I must be mixing things up when I think of power in watts in this respect. I guess that explains why none of these tools consider voltage in the calculation.

But the power is expressed in Watts, so nothing wrong with your understanding here. What I feel might be the case with your understanding is the common misconception many beginners fall under and that would be, despite knowing the Ohm's law in general, still thinking about the voltage and the current as somehow "decoupled".

Let's attack this from a different angle: if the resistance of the given length of trace is constant (and we ignore the temperature effects now for the sake of simplicity), both voltage and current are strictly dependent. You change one, the other follows. So, let's assume you have a trace whose resistance measures 2 Ohms end to end. If you apply a voltage difference of 5V across it, the current of 2.5A will flow. To put it different way, you NEED 5V to "force" 2.5A current through 2 Ohm resistance so there's no point stating both. Continuing, in this case it is a mistake to argue that "5A@5V is more power than 2.5A@5V" or that "2.5A@10V is more power than 2.5A@5V". Your resistor is 2 Ohm so you simply cannot assume any arbitrary voltage and any arbitrary current. If you measure 5A of current, that means there's 10V across your trace's ends. If you measure 3V across your trace, that means there's 1.5A flowing through it. There is no magical box that lets you dial both of them independently through a given constant resistance.
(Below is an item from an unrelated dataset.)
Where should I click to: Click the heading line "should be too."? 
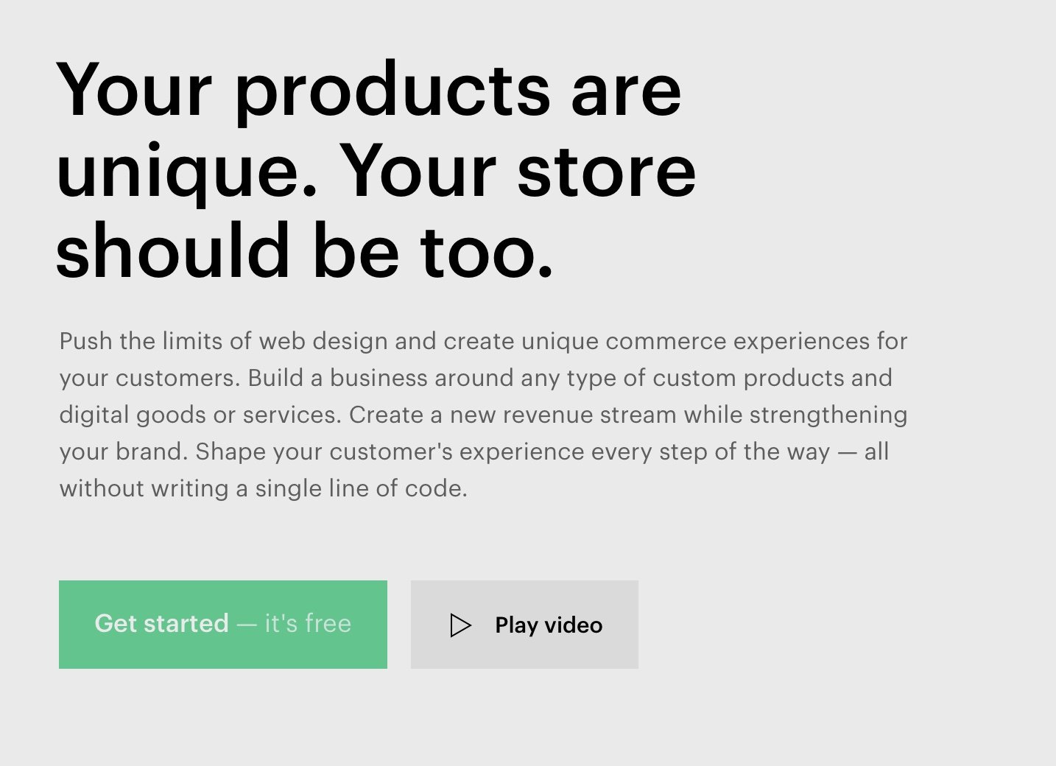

I think at least some of this misunderstanding results from the way DC power adapter manufacturers specify their parameters. Far to many times have I heard that "you cannot use this power supply with this device: it provides 5V, 2A and the device needs 5V, 1A so it will burn out". Once more, not the case. How you should read the DC power bricks' specs is: both of them are constant 5V voltage sources so both of them will be good for my device that needs 5V at 500 mA. Where they differ is, the beefier one should be able to safely provide a current of up to 2A once loaded with an equivalent resistance low enough for the 2 amps of current to be able to flow at 5 volts and that would be 2.5 Ohms.